Objective:
Duplicate, without any change, the lines from the one containing "Image resolution: width=262" up to and including the last line of the records.

Record excerpts:
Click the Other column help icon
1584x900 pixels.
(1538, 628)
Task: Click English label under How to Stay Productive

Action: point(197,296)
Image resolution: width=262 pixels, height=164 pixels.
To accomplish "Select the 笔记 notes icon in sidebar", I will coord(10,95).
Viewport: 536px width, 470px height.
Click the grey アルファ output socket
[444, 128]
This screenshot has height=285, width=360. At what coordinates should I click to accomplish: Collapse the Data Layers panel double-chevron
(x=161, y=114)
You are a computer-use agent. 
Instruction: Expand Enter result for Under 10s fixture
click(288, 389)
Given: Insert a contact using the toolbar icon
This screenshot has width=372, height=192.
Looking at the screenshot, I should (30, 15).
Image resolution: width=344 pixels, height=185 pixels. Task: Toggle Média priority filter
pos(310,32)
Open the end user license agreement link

The completed task:
Image resolution: width=262 pixels, height=164 pixels.
To accomplish "Select the 笔记 notes icon in sidebar", I will coord(10,95).
Viewport: 536px width, 470px height.
Click the grey アルファ output socket
[444, 128]
This screenshot has height=285, width=360. At what coordinates should I click to accomplish: Collapse the Data Layers panel double-chevron
(x=161, y=114)
You are a computer-use agent. 
Instruction: Expand Enter result for Under 10s fixture
click(288, 389)
Given: Insert a contact using the toolbar icon
This screenshot has width=372, height=192.
Looking at the screenshot, I should (30, 15).
Image resolution: width=344 pixels, height=185 pixels. Task: Toggle Média priority filter
pos(310,32)
Open the end user license agreement link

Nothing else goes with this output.